MANILA — After years sailing the oceans, Juergen Kantner was a German on paper only. In 2008, after he and his partner, Sabine Merz, had been abducted at sea, held for 52 days in Somalia and released after a six-figure ransom was reportedly paid, he returned there to get his boat.
“Why should I return to Germany, where I have nobody?’’ Kantner was quoted as saying at the time. “After 32 years on my boat, I have lost all contact’’ with people back home.
Still, he acknowledged that going back to Somalia was “a little bit like suicide,’’ and he said he prayed that he would not be taken hostage a second time.
Kantner and Merz returned to the ocean, and they eventually earned an unwanted distinction: They were abducted a second time, this time by members of the Abu Sayyaf militant group in November, while sailing through the southern Philippines on their 53-foot yacht, the Rockall. The yacht was found months ago with a dead woman later identified as Merz.

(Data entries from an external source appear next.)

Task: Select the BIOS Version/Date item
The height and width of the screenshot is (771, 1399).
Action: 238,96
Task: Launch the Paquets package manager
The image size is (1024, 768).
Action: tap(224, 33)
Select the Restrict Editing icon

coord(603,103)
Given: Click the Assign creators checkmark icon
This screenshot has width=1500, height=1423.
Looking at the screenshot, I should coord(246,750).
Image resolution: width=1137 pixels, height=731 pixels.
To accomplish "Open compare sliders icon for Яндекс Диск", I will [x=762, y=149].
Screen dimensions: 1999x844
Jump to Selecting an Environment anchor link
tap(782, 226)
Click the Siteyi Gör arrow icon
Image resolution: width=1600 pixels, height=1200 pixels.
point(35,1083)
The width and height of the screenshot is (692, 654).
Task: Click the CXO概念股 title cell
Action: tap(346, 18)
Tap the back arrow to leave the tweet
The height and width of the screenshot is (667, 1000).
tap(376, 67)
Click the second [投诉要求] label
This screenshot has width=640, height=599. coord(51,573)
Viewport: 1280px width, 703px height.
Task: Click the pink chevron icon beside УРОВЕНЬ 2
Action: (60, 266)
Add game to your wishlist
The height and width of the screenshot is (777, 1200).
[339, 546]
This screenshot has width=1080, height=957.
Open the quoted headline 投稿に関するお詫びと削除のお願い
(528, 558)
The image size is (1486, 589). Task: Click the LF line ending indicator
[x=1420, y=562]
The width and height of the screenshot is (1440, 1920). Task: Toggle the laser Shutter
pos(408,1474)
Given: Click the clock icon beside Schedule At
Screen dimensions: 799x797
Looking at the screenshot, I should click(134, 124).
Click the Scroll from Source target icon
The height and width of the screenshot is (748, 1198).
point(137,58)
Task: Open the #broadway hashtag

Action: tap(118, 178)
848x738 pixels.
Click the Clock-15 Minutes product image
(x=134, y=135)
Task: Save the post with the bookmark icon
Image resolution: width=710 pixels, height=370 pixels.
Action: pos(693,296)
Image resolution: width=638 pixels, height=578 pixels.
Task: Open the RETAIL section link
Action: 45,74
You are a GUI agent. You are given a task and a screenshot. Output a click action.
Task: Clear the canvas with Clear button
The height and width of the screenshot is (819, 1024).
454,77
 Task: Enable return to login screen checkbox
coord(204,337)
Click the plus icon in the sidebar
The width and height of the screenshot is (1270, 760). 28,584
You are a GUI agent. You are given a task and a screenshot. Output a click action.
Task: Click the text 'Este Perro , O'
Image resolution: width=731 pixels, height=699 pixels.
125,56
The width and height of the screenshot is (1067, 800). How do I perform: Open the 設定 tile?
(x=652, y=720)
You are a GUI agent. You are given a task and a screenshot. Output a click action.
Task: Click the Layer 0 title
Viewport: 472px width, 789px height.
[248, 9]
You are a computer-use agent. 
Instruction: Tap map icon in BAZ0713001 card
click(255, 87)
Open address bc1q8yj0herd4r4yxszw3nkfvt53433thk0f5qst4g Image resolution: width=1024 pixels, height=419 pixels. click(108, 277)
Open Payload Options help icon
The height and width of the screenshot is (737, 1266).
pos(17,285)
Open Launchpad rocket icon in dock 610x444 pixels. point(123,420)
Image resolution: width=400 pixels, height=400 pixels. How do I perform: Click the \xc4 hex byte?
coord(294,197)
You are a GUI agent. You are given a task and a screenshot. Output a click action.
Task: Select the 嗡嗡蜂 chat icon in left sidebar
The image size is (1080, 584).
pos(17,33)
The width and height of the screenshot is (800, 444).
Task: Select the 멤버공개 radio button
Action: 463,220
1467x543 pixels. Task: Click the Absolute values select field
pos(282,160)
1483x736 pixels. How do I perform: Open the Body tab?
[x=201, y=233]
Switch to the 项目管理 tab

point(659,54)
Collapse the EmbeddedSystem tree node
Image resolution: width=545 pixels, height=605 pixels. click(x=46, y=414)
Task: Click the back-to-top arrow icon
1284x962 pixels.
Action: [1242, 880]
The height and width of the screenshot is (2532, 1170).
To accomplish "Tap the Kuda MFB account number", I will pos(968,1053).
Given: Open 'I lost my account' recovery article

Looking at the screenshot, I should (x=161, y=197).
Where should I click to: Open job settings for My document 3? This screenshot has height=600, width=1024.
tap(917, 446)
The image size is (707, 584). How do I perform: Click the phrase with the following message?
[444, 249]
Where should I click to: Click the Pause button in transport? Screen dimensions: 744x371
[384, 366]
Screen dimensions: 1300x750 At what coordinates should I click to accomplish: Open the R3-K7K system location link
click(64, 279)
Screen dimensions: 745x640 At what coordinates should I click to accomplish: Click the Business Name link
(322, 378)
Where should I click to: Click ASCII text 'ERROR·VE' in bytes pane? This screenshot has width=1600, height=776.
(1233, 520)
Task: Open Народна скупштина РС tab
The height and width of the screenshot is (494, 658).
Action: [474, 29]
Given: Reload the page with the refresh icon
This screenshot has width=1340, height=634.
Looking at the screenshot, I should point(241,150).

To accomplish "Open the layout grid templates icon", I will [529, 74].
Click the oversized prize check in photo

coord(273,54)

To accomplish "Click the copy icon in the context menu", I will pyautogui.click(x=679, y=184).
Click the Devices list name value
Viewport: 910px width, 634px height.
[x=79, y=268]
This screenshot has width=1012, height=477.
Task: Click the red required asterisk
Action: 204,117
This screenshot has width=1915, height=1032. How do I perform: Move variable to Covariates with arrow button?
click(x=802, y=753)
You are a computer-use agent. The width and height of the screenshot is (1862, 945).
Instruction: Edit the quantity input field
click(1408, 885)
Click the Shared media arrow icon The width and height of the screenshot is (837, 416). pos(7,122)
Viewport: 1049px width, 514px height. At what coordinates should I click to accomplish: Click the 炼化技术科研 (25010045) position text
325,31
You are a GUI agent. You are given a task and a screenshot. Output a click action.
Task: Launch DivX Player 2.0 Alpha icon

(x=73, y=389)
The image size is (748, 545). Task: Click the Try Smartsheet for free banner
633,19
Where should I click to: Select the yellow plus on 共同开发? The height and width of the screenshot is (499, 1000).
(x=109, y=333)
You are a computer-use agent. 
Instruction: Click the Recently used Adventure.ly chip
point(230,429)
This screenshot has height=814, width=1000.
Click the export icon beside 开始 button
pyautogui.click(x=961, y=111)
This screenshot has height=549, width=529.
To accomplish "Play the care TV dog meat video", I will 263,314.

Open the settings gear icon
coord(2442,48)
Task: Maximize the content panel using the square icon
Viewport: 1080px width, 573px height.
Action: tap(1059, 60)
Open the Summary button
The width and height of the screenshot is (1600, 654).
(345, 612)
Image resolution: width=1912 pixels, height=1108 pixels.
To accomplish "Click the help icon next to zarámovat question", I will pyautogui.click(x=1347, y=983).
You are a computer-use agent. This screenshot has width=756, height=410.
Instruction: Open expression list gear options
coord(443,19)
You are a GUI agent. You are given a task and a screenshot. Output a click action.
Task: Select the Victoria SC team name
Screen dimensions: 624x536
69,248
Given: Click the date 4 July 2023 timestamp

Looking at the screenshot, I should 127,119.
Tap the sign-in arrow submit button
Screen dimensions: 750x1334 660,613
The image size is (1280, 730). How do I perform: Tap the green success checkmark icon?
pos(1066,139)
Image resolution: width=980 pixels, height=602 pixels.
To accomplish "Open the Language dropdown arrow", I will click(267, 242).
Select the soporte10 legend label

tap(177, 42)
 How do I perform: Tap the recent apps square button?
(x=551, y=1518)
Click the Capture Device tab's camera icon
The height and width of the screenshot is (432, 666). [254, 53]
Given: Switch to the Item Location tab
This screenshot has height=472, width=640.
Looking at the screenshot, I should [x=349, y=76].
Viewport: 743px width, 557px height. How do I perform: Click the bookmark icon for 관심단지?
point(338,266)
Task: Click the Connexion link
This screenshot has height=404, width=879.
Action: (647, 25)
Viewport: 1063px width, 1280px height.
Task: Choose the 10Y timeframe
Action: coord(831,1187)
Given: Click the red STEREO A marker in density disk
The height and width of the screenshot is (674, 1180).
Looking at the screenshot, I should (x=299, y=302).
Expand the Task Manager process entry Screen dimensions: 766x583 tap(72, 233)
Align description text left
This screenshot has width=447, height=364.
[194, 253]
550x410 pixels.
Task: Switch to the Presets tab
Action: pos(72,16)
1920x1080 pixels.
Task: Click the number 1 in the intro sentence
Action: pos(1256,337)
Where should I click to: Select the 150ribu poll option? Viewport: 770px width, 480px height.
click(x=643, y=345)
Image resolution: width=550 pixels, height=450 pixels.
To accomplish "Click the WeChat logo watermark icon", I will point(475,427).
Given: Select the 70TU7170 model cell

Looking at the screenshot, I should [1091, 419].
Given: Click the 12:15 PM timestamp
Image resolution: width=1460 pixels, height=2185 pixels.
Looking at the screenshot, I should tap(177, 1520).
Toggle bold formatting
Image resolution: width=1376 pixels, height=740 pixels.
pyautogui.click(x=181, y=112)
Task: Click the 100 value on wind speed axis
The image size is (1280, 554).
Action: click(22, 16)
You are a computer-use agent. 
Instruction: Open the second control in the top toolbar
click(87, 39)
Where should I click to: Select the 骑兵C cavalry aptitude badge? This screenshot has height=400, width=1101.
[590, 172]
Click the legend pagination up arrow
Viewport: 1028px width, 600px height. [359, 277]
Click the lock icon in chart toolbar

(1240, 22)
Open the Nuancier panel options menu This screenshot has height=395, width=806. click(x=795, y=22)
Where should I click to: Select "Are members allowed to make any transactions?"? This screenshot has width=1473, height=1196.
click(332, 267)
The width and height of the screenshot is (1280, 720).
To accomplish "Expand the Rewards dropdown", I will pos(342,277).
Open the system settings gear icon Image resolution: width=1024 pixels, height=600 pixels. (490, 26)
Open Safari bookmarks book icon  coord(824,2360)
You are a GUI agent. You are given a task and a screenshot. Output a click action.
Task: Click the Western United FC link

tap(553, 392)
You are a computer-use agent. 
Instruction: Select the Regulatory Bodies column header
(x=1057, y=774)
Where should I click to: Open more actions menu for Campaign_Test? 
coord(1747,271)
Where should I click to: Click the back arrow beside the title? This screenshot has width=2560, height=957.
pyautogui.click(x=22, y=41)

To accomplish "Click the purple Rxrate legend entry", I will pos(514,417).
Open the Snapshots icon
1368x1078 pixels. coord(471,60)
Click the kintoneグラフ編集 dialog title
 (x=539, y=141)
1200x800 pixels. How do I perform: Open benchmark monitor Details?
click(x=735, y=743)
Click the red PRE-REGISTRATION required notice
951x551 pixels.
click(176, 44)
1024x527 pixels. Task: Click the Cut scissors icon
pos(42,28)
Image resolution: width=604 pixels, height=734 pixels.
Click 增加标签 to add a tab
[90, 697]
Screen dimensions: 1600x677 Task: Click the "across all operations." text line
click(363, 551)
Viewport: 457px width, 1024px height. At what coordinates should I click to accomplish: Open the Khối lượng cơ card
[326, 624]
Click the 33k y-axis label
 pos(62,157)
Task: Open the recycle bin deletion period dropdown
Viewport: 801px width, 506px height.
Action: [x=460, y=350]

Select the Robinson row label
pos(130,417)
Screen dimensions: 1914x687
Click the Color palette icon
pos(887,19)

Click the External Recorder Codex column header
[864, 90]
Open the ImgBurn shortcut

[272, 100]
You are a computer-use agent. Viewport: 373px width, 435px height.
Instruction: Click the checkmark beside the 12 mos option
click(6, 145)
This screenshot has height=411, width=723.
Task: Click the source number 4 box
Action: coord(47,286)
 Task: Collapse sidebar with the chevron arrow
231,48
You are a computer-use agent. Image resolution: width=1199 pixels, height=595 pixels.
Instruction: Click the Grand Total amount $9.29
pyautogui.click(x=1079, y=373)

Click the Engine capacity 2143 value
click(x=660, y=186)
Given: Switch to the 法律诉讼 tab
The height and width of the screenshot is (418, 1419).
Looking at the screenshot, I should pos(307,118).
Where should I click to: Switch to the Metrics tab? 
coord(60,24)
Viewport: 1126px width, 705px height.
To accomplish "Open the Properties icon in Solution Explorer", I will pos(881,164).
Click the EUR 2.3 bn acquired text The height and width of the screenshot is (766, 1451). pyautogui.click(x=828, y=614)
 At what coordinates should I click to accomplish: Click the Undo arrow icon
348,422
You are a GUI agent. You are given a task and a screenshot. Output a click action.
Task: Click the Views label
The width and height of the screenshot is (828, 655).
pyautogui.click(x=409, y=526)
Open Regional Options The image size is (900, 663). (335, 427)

On Monday, the Philippine and German governments said that a man who was shown being beheaded in a video released by the militant group was the 70-year-old Kantner.
The video, which runs for less than 2 minutes and which was posted on various sites affiliated with Abu Sayyaf, showed Kantner, hogtied and slumped to the ground with a machete-wielding militant behind him.
The bearded and disheveled hostage says faintly, “Now they’ll kill me.’’
“We grieve as we strongly condemn the barbaric beheading of yet another kidnap victim,’’ said Jesus Dureza, an adviser to President Rodrigo Duterte of the Philippines. “Up to the last moment, many sectors, including the armed forces of the Philippines, exhausted all efforts to save his life. We all tried our best, but to no avail.’’
Kantner appeared in another video released this month in which he said the Islamist militants would behead him soon if they did not receive a ransom.
Abu Sayyaf had demanded $600,000 for Kantner and had set a deadline of Sunday for the German and Philippine governments to comply.
Foreign Minister Perfecto Yasay Jr. said the Philippines would stick to its policy of refusing to pay ransom and it would seek technological help from its allies to pinpoint remaining hostages.
“We will undertake our operations to make sure we give a premium to saving the lives of the hostages and precisely because of this our task has not been easy but we are prepared to crush them when the opportunity comes,’’ he said in Geneva, where he was attending a meeting of the United Nations Human Rights Council.
Although Abu Sayyaf is relatively small, with fewer than 500 members, it has been responsible for some of the country’s worst terrorist attacks, including bombings, killings, and the targeting of foreigners.